With --no-patches, explain source does not apply source-replacement policy to dependency / index inputs, but it still lists the configured source-replacement declarations as observability data. Use cabin metadata --no-patches when you need a metadata document whose source_replacements array is empty for that invocation.

`cabin explain feature <package>/<feature>`

Reports a feature's enablement on a specific package: whether the resolver enabled it for the current selection, what other features it implies, and whether it is in the package's default group. The query string must contain a single /; querying default is supported.

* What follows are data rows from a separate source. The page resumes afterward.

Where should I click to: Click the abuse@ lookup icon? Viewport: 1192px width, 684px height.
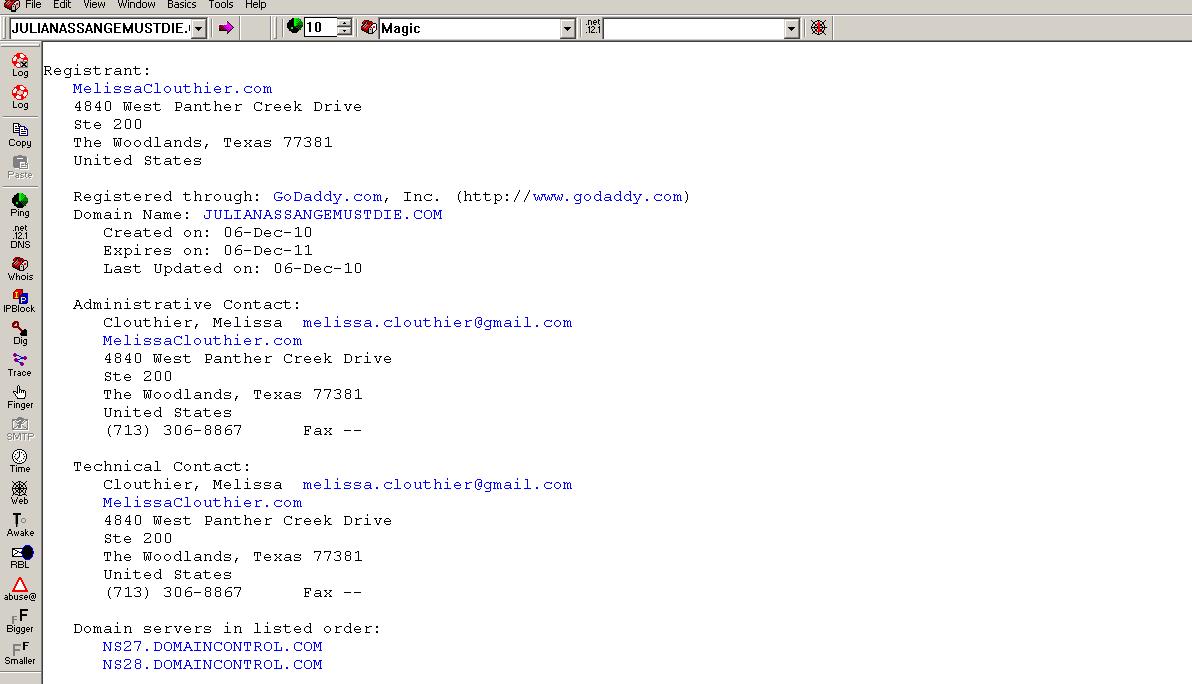click(20, 588)
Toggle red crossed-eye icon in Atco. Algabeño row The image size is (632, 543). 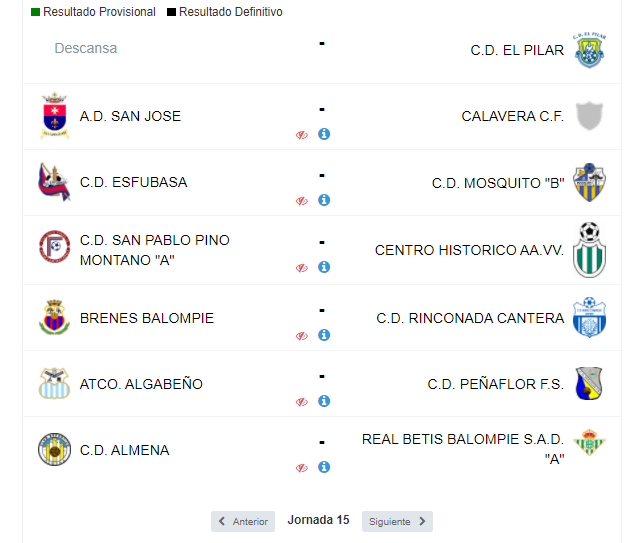[302, 402]
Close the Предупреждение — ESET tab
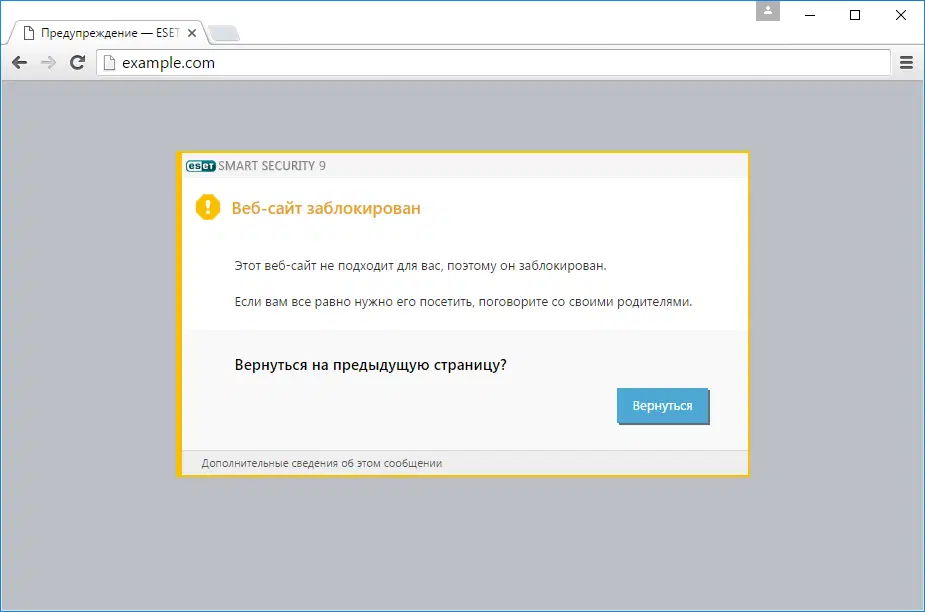This screenshot has width=925, height=612. [x=191, y=32]
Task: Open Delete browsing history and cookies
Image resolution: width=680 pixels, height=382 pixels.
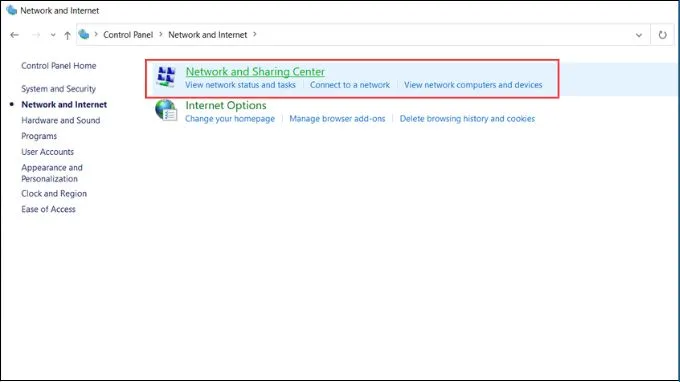Action: point(467,119)
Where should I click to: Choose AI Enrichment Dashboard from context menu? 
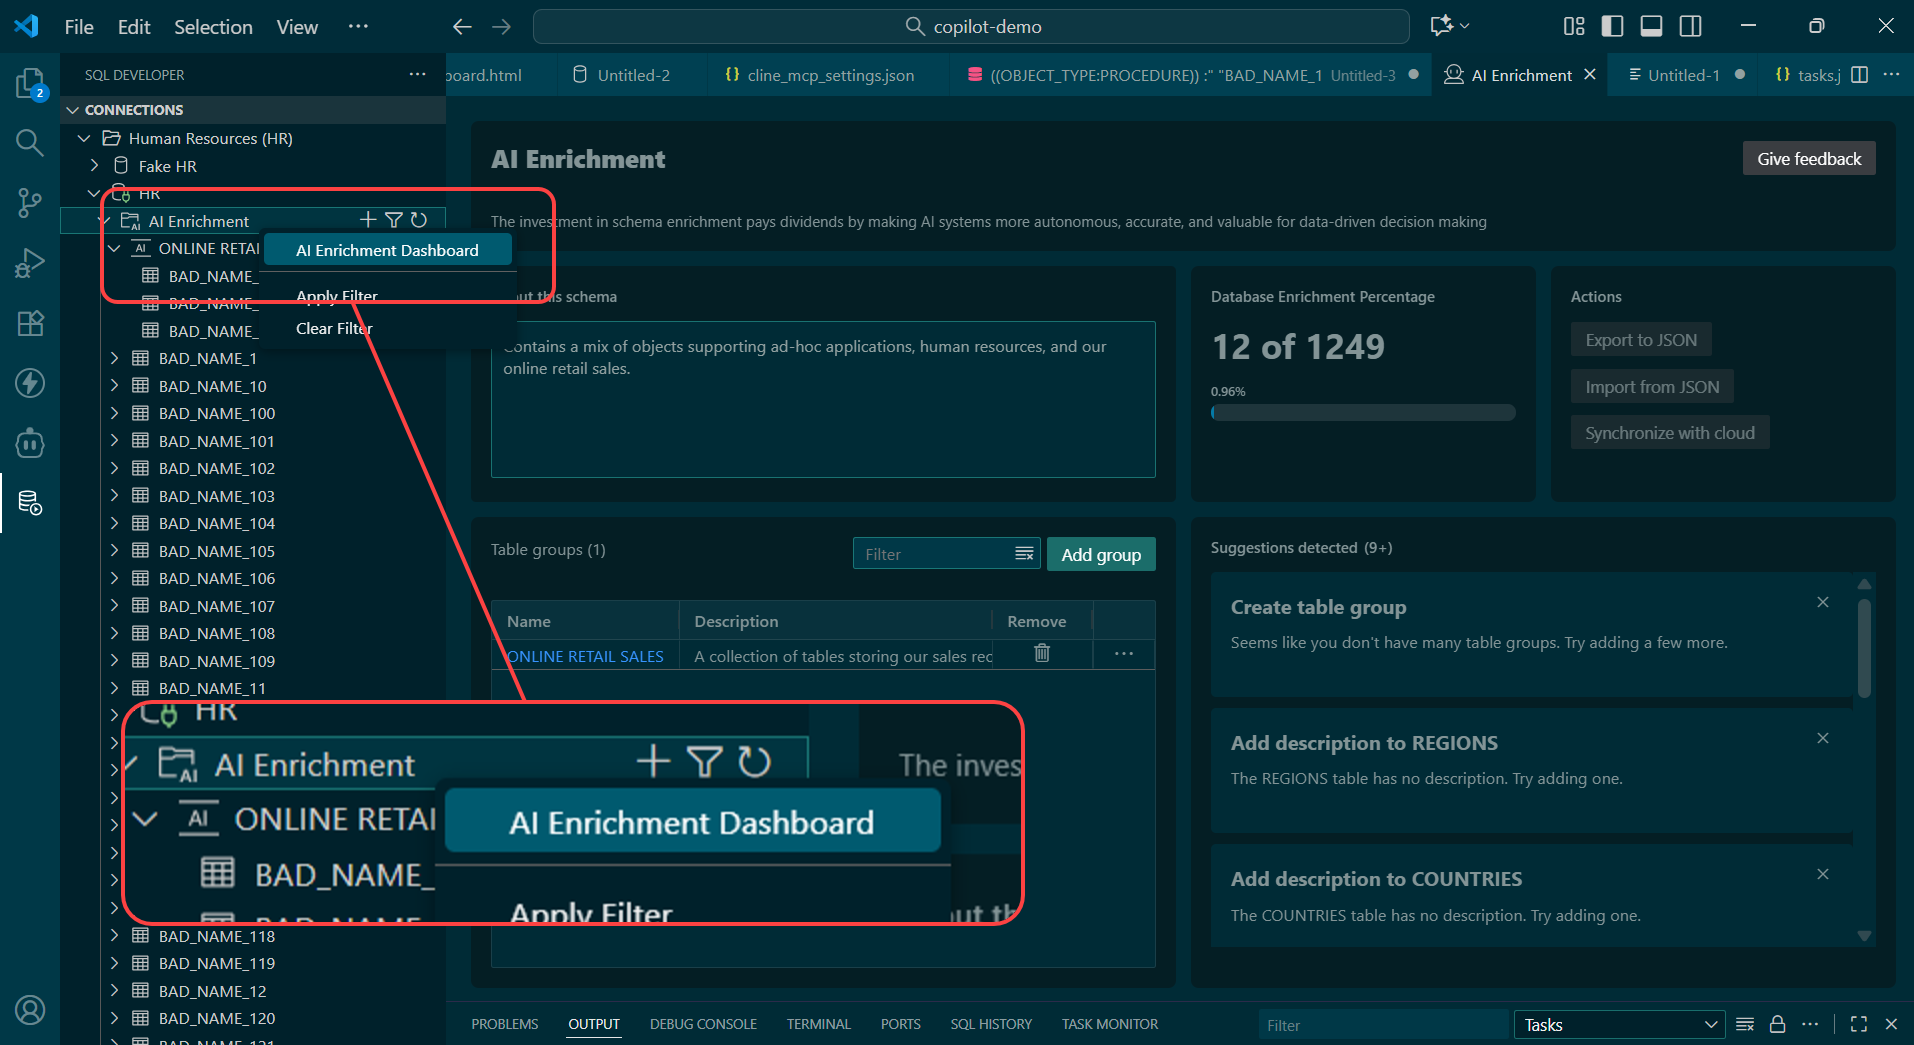click(x=387, y=250)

`cabin explain build-config <name>`

Reports the resolved BuildConfiguration for the package — profile, toolchain (with the same per-tool source labels metadata uses), build flags (with profile / manifest / condition overlays), enabled features, and the SHA-256 fingerprint of the configuration. A future cache layer would key on this value.

The JSON shape wraps the existing BuildConfiguration::as_json() document under a top-level {"kind": "build-config", "package", "configuration": ...} envelope so the inner shape matches what cabin metadata already emits per package.

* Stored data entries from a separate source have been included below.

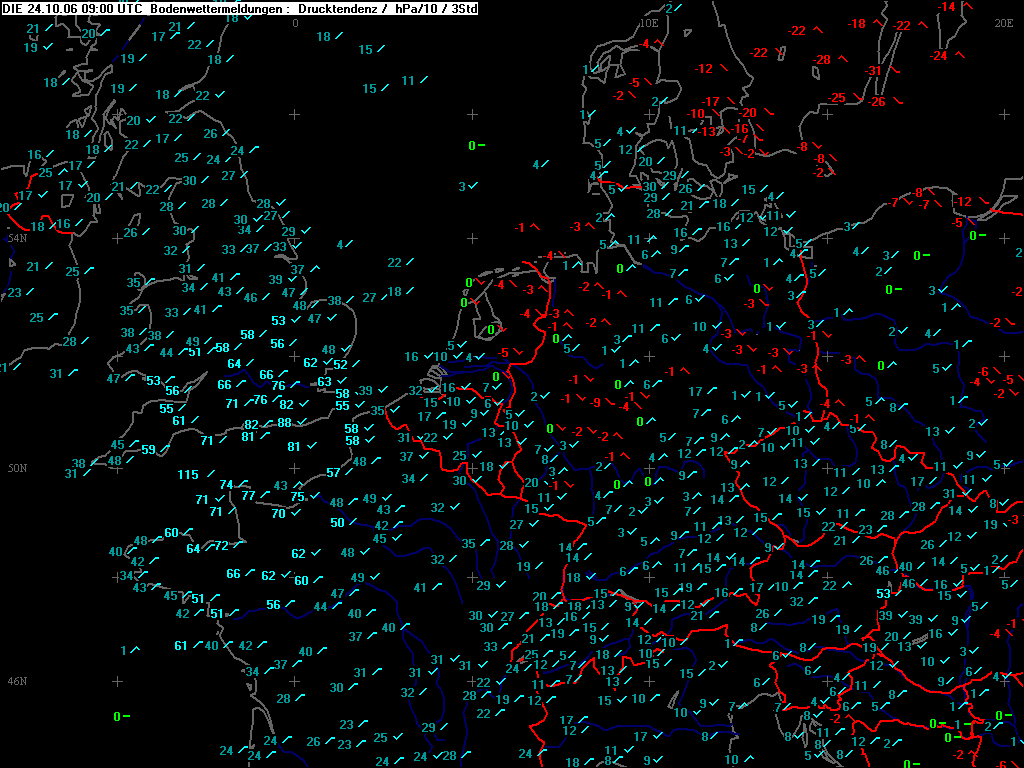This screenshot has width=1024, height=768.
Task: Click the red -20 station value
Action: pos(747,112)
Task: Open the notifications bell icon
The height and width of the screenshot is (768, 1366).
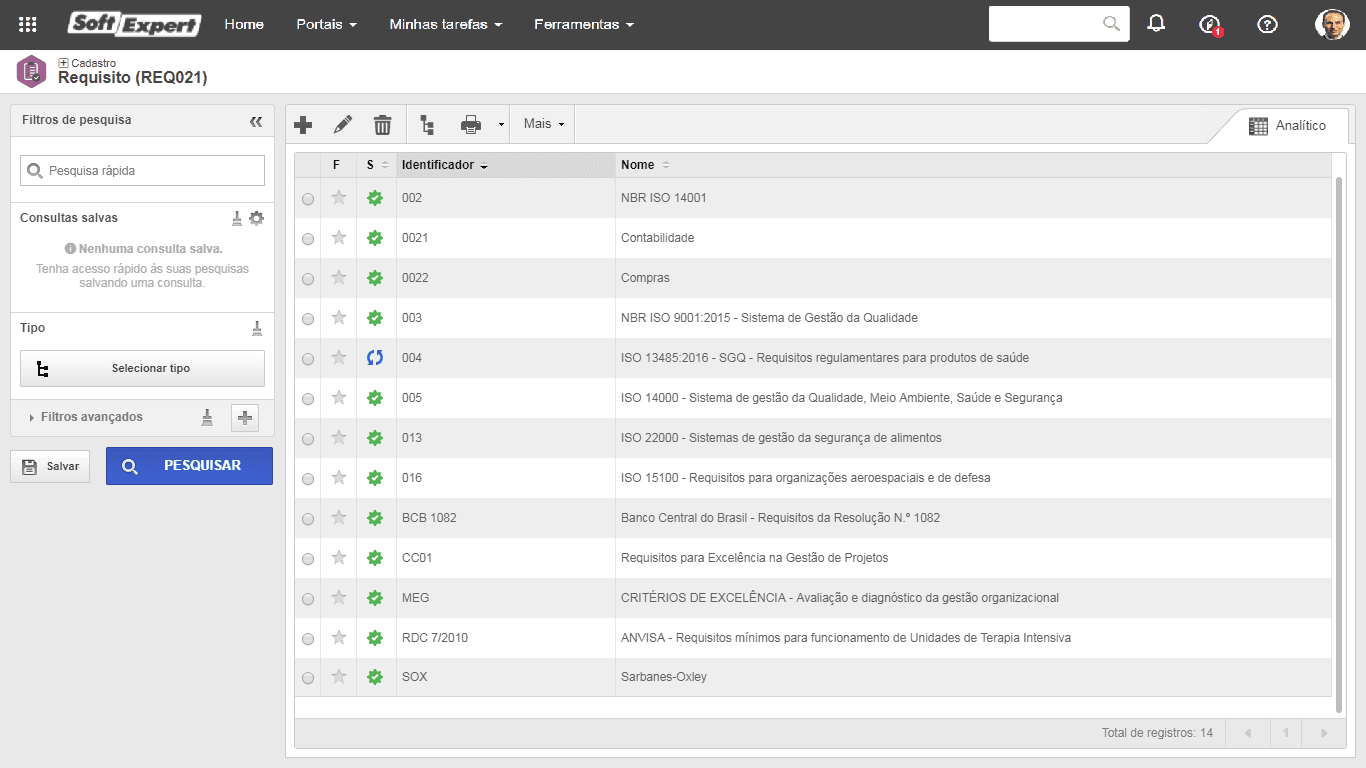Action: 1157,24
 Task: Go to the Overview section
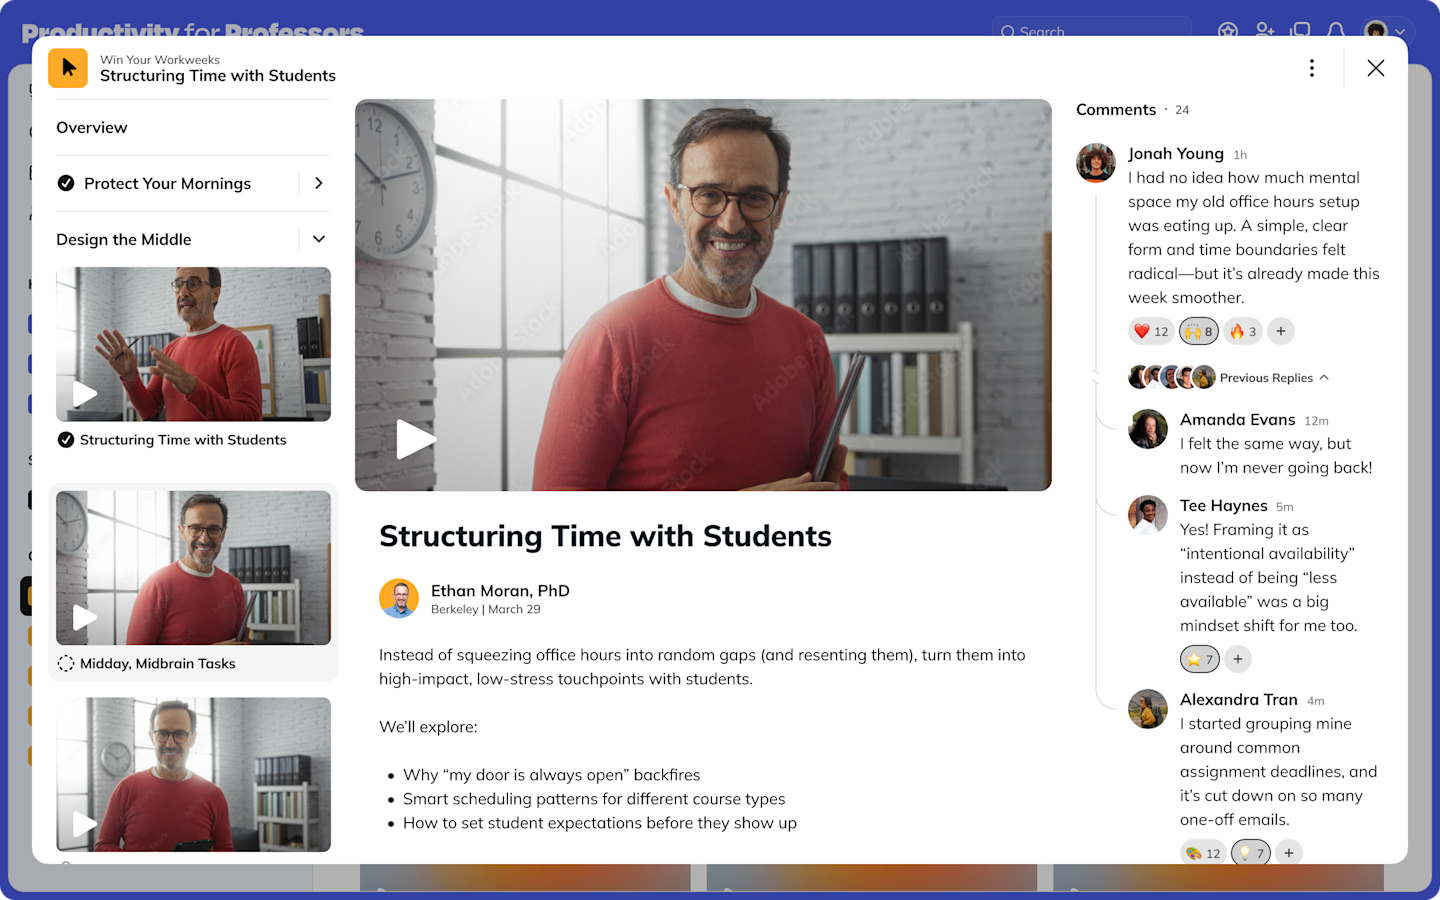[x=92, y=127]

Interactions with the rest of the toolchain

Subject	Behavior
Workspace selection	`--package` / `--workspace` / `--exclude` apply uniformly across `metadata`, `tree`, and `explain` and constrain the closure both commands inspect
Feature selection	Feature flags run the cross-package feature resolver, so unknown features / `dep:` errors surface from `cabin metadata`, `cabin tree`, and `cabin explain` — not just from `cabin build`
Dependency kinds	Tree's `--kind` filter walks one edge kind (`normal` or `build`); explain's `package` view reports edge kind on each step. Dev edges stay declaration-only — `cabin metadata` lists them, but tree and explain do not walk them
Patches	`[patch]` entries (manifest + config) light up `patched via <layer>` provenance in tree and explain. `--no-patches` disables patch application and source-replacement resolution for package inputs
Source replacements	Surfaced in `cabin explain source` and `cabin metadata`; `explain source --no-patches` still lists configured declarations as observability data
Vendoring / offline	`cabin tree` and `cabin explain` never reach the network and accept no `--index-path` / `--offline` flag of their own; they operate on the workspace closure plus active patches
C and C++	The language summary in `cabin explain target` reports `c`, `cxx`, or both, classified through the same `classify_source` helper Cabin uses elsewhere

Determinism guarantees

Given the same workspace tree, the same lockfile, and the same merged effective config:

cabin metadata --format json,
cabin tree --format json,
every cabin explain ... --format json subcommand,

produce byte-identical output across runs and machines (modulo non-machine-specific paths that originate in the user's input). The human formats are also stable: tree children sort by (dependency_kind, name, version), explanation paths sort by (length, joined name sequence), and JSON object keys are emitted in struct-declaration order through serde.

If you observe non-determinism, please file a bug — every consumer of these commands assumes byte-stability.

Architecture

The typed model lives in the dedicated cabin-explain crate. cabin only orchestrates the workspace / config / patch / lockfile / feature preamble and hands typed values to that crate. This mirrors the existing split between thin CLI glue and dedicated domain crates.